With the string "Task" as the filter, copy each matching line from the records.

— MATERIAL PROVIDED —

◆ ◆ ◆ ◆ ◆ ◆ ◆

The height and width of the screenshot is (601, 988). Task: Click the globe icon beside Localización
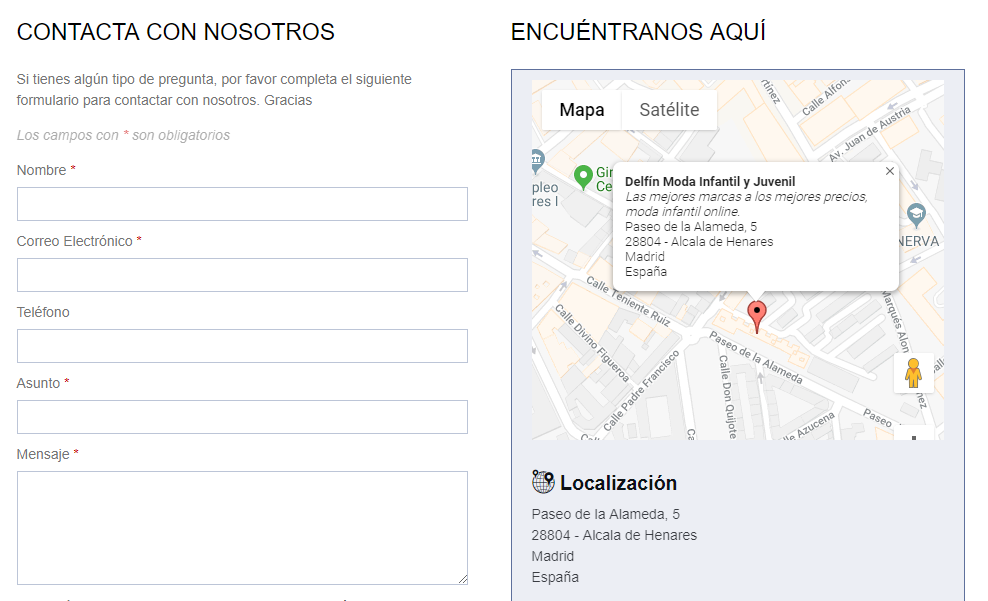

◆ ◆ ◆ ◆ ◆ ◆ ◆

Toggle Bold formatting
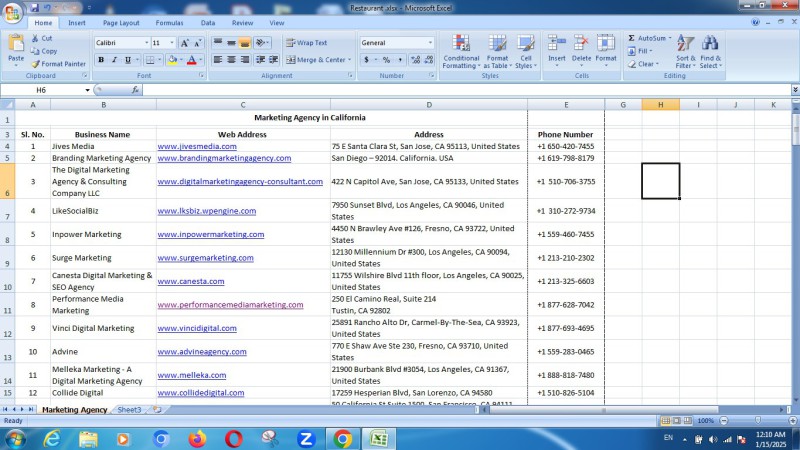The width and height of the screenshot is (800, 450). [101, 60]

◆ ◆ ◆ ◆ ◆ ◆ ◆

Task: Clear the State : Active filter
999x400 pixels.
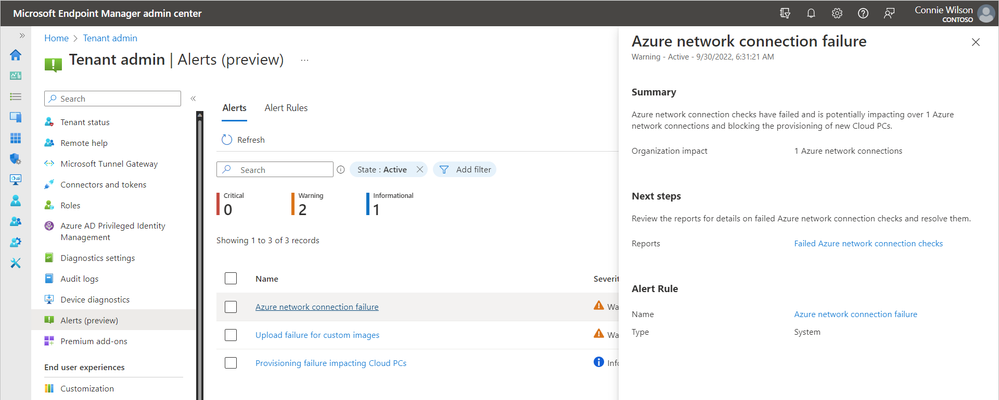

◆ ◆ ◆ ◆ ◆ ◆ ◆

— RESPONSE TO THIS EXERCISE —
The height and width of the screenshot is (601, 988). Task: Click the globe icon beside Localización
Task: Clear the State : Active filter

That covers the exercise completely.